Senate President Juan Miguel Zubiri expressed relief that the senators and the economic team were able to strike a compromise on the measure.
“Initially, [Sen. Mark Villar, the bill’s sponsor] was skeptical and apprehensive that the economic team might react negatively, but eventually acceded after a long conversation with the economic team,” he said in an interview with reporters.
He said the Senate’s version of the MIF made sure that it contained sufficient safeguards against possible fund misuse and abuse.
“[The bill contains] almost two to three pages of penal provisions and the punishment if the case of misuse of the funds, to the reiteration of the different laws under the penal code and under the special laws creating the plunder law, the Graft and Corrupt Practices Act and several other laws that are under the auspices or covering public servants,” he said.
Sen. Risa Hontiveros, who voted against the MIF, still welcomed the acceptance by Villar of some amendments she sought to introduce, including the exclusion of pension and welfare funds, as well as the prohibition against the appointment in the Maharlika Investment Corp. of persons with a “hint of corruption.”
“I also want to thank (Villar) and Sen. (Sonny) Angara for ensuring that there would be a 25-percent limit to the investible funds of (Development Bank of the Philippines) and the Landbank that would be exposed to the operations of the Maharlika Fund,” she said.
In a statement on Wednesday, Albay Rep. Joey Salceda, who headed the House technical working group on the proposed MIF, said “the House has decided to adopt the Senate version so that the Executive can begin crafting the rules and regulations,” adding, “we expect the president to announce that he has signed it by Sona.”
He also noted that the MIF “is the first but it does not have to be the last sovereign wealth fund that the government can create.”
Salceda also thanked the Senate for retaining most of the accountability and transparency safeguards established by the House.
The Albay lawmaker made suggestions that could be incorporated in crafting and refining the implementing guidelines, once the MIF bill is enacted.

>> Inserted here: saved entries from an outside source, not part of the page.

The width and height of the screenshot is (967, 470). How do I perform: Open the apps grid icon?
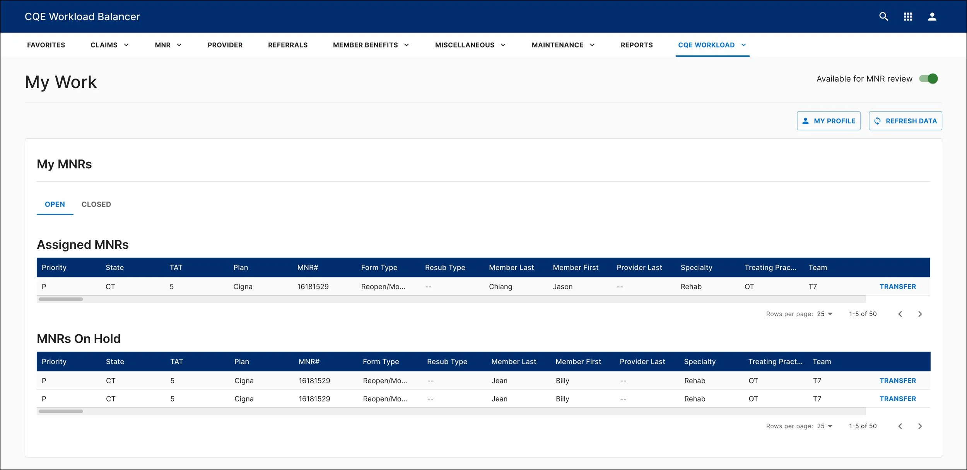click(908, 17)
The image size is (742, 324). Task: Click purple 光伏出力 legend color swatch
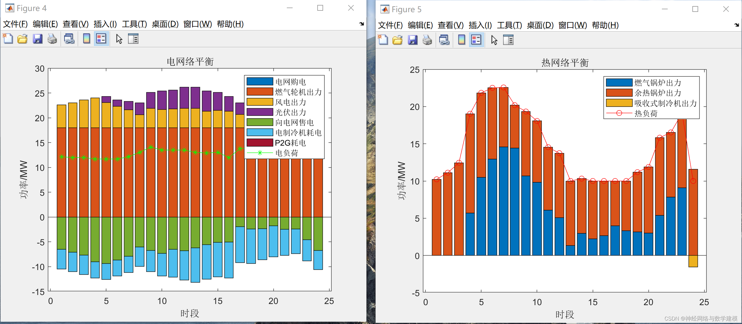pos(260,112)
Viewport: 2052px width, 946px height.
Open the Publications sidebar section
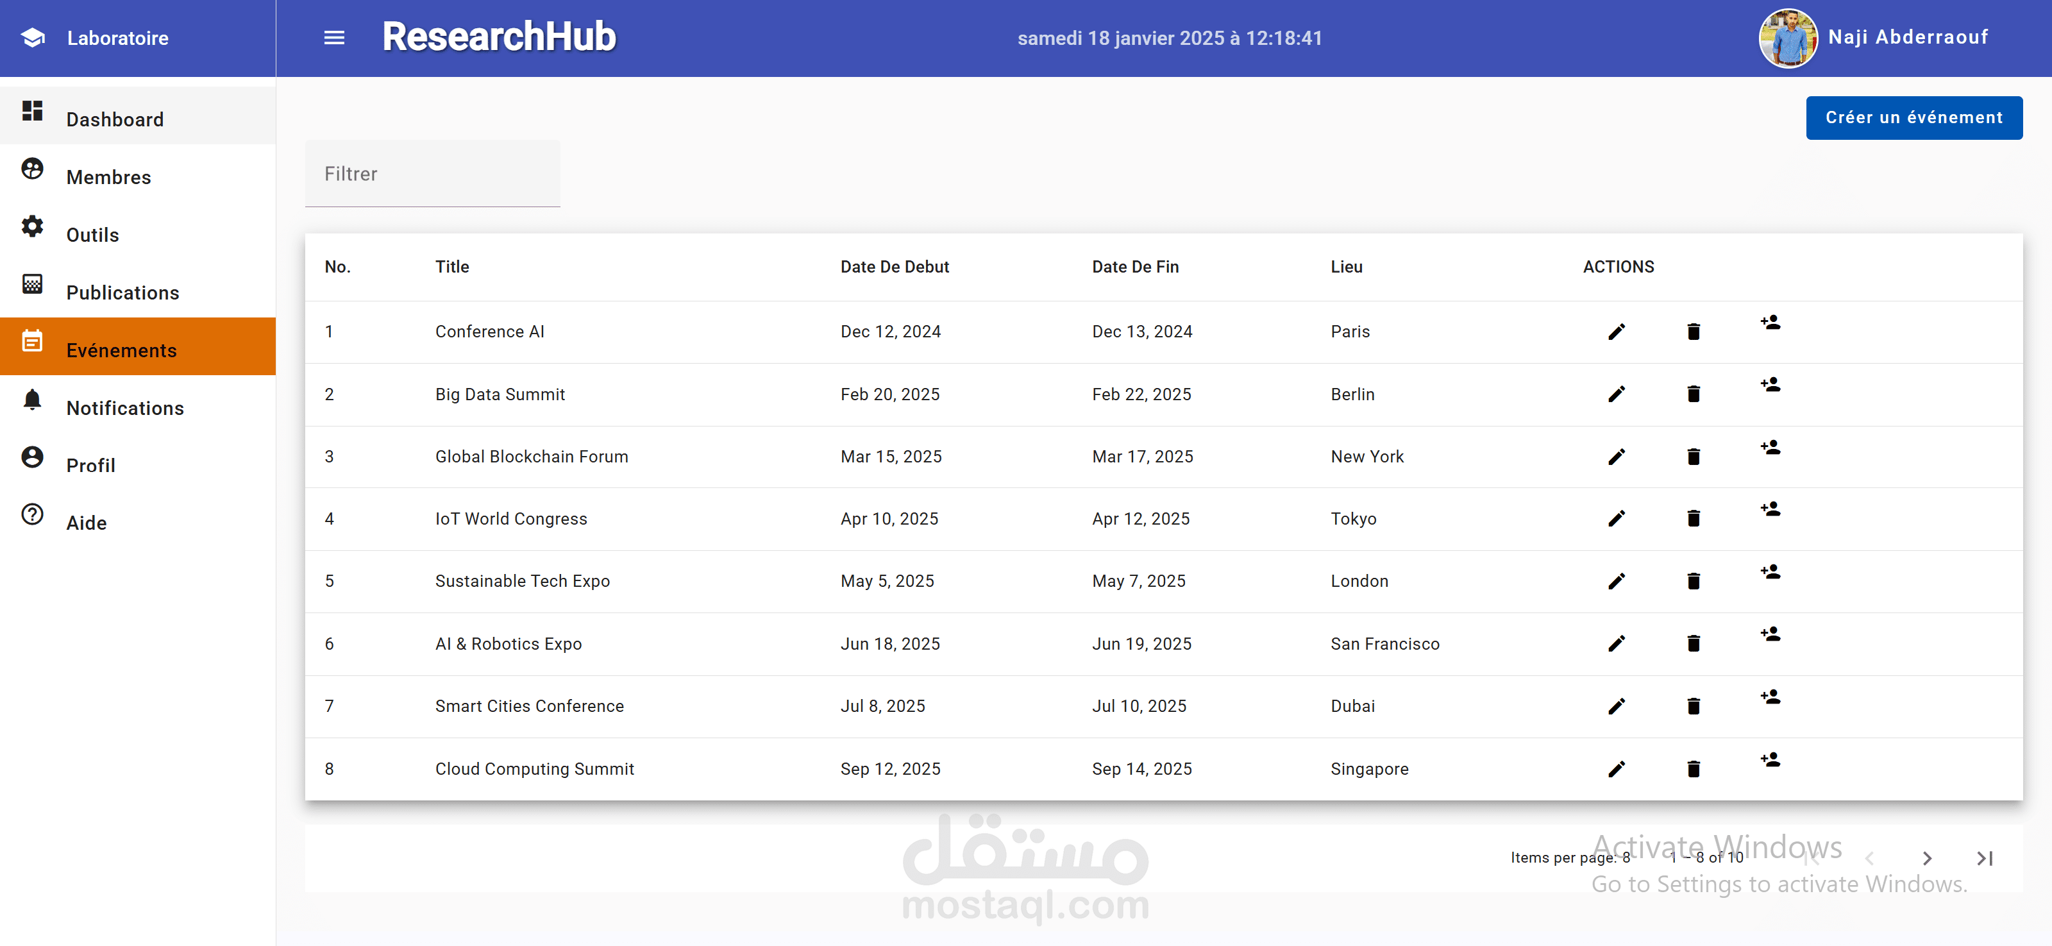(x=123, y=292)
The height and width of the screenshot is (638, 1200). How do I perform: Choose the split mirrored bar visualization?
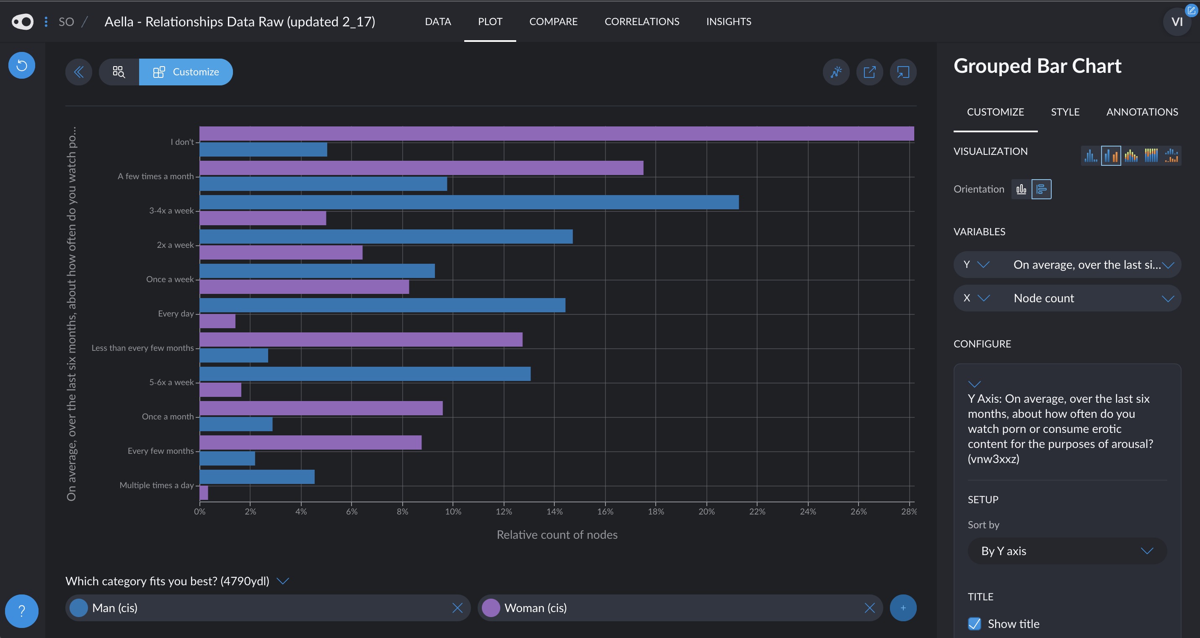click(1171, 155)
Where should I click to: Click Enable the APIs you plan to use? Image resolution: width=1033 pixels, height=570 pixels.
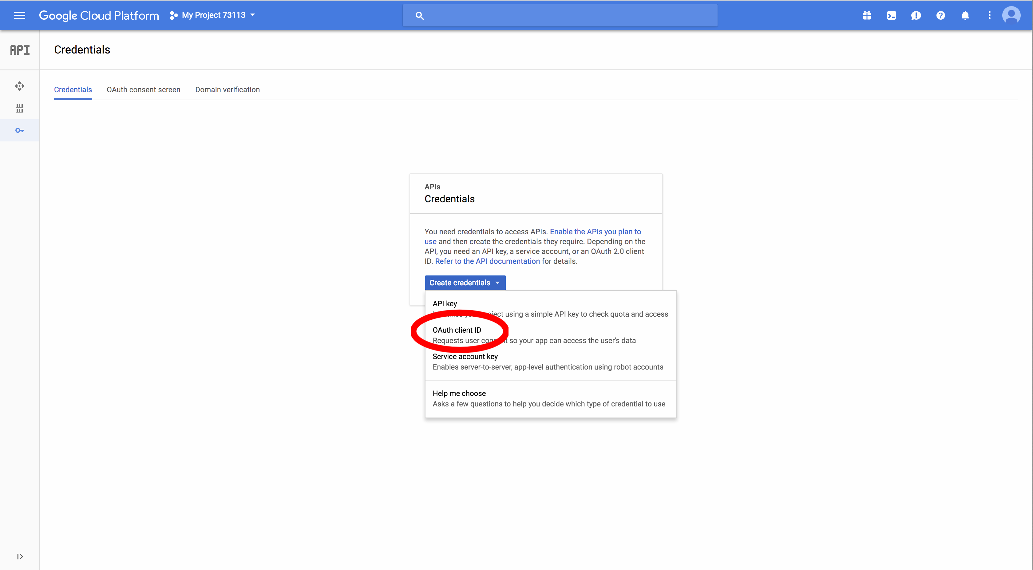click(x=595, y=231)
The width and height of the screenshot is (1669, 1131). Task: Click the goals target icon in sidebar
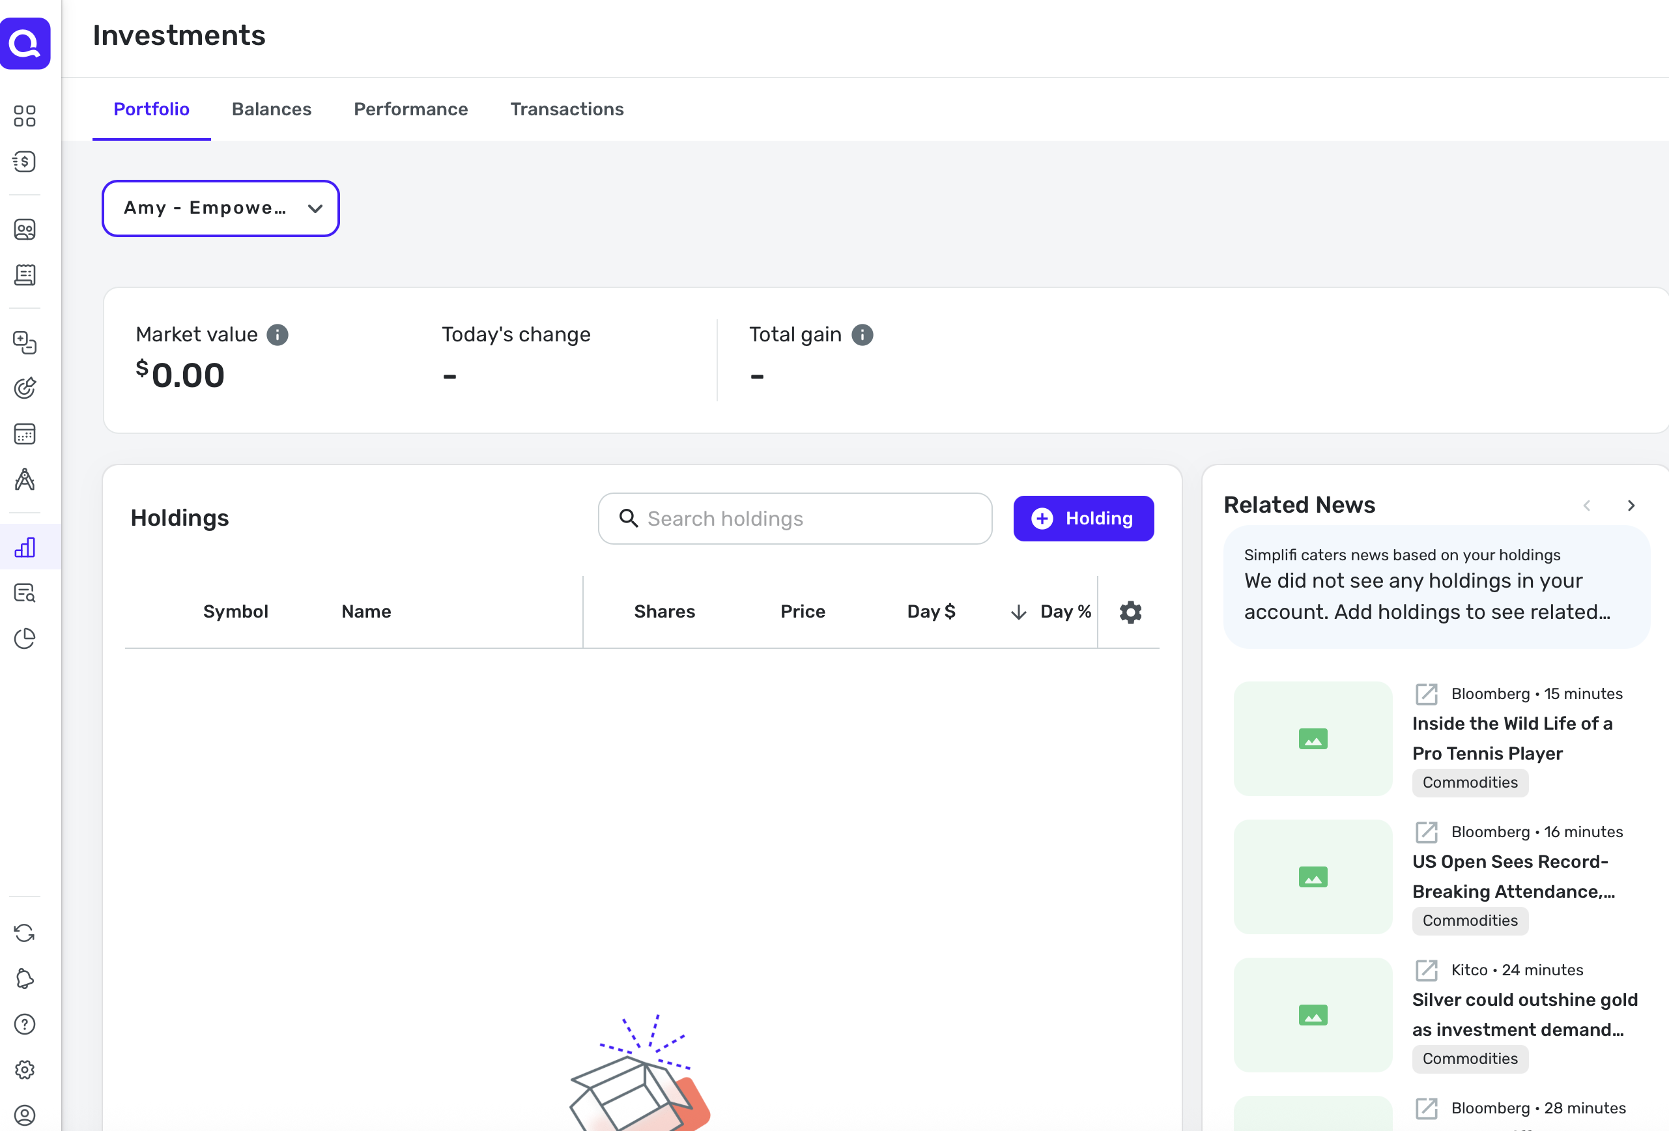click(24, 388)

He proposed that multilateral financing institutions such as the World Bank and the Asian Development Bank be allowed to be strategic partners with a stake in the MIF to bring in capital, experience, institutional expertise, and international credibility to the fund.
Salceda further suggested that there be a provision in the implementing rules and regulations for stock market listing as allowed in the MIF bill, to subject the fund to more transparency and public accountability standards.
While the lawmaker expressed appreciation for the removal of special exemptions, including tax breaks, he shared reservations on requiring regular dividends out of the MIF.
Sen. Francis Escudero on Wednesday insisted that the measure establishing the MIF lacked the constitutional requirement on the creation of a government-owned and -controlled corporation (GOCC).
“As I pointed out in my amicus curiae manifestation (on Tuesday), unless they comply with the condition precedent… it might be constitutionally infirm for Congress to pass this bill,” the senator said.
Escudero was referring to Article XII Section 16 of the 1987 Constitution, which states that GOCCs “may be created or established by special charters in the interest of the common good and subject to the test of economic viability.”
A progressive teachers’ group on Wednesday also criticized the Senate’s hasty approval of the MIF, saying that the country was facing education crises that needed to be addressed first.
With many reports coming out about the worsening crisis of learning conditions in the country, the Alliance of Concerned Teachers said the MIF should not be the government’s priority bill.
House Deputy Minority Leader and ACT Teachers party-list Rep. France Castro also said in Filipino: “So-called amendments on the final Senate version of the MIF cannot resolve the fact that the country does not have surplus cash and that the bulk of the money cannot come from the government.”